Cell Mol Life Sci. 2009 Jun;66(11-12):1800-16. doi: 10.1007/s00018-009-9149-8.
Within the last decade, 40 crystal structures corresponding to protein kinase CK2 (former name 'casein kinase 2'), to its catalytic subunit CK2alpha and to its regulatory subunit CK2beta were published. Together they provide a valuable, yet by far not complete basis to rationalize the biochemical features of the enzyme, such as its constitutive activity, acidophilic substrate specificity, dual-cosubstrate specificity and its heterotetrameric quarternary structure. Comprehensive sets of structural superimpositions reveal that both CK2alpha and CK2beta are relatively rigid molecules. In CK2beta the critical region of CK2alpha recruitment is pre-formed in the unbound state. In CK2alpha the activation segment - a key element of protein kinase regulation - adapts invariably the typical conformation of the active enzymes. Recent structures of human CK2alpha revealed a surprising plasticity in the ATP-binding region, suggesting an alternative mode of activity control.

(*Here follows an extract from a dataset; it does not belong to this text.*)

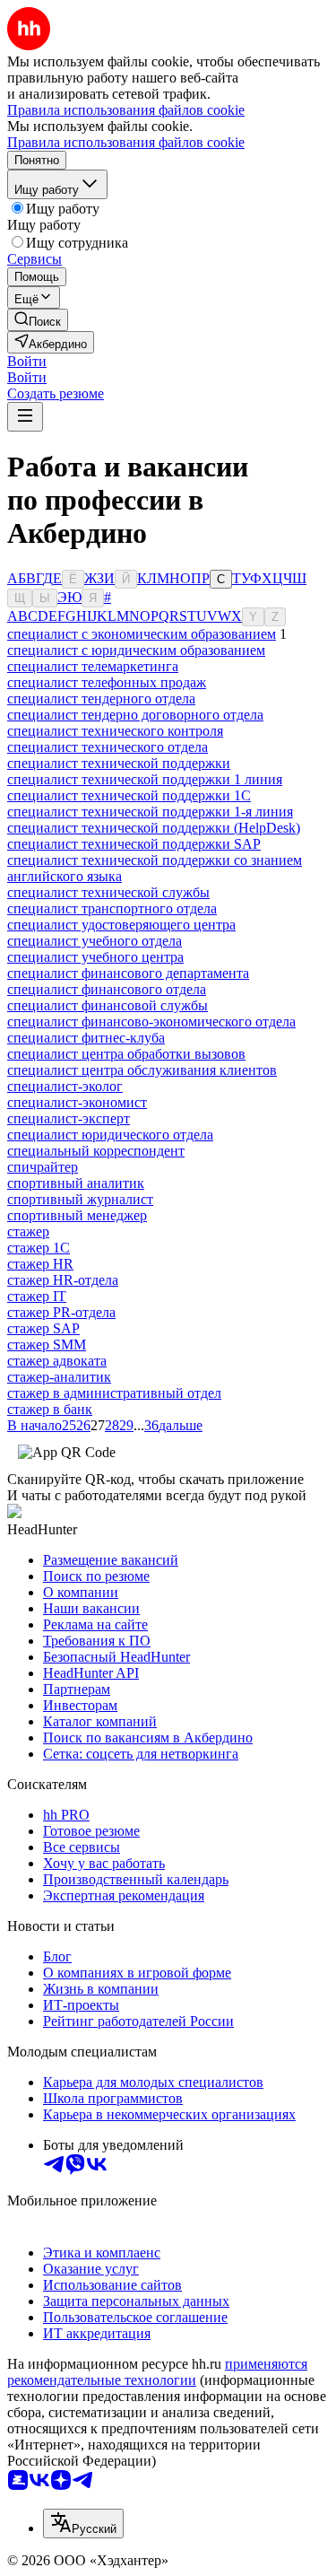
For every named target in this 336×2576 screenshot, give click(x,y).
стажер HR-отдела (62, 1280)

在过去十年间,发表了40种与蛋白激酶CK2(原名“酪蛋白激酶2”)、其催化亚基CK2α及其调节亚基CK2β相对应的晶体结构。它们共同为解释该酶的生化特性提供了有价值但远未完整的基础,比如其组成型活性、嗜酸性底物特异性、双辅底物特异性及其异源四聚体四级结构。全面的结构叠加集表明,CK2α和CK2β都是相对刚性的分子。在CK2β中,CK2α招募的关键区域在未结合状态下预先形成。在CK2α中,激活片段——蛋白激酶调节的关键元件——始终采用活性酶的典型构象。人类CK2α的最新结构显示,ATP结合区域存在惊人的可塑性,提示了一种活性控制的替代模式。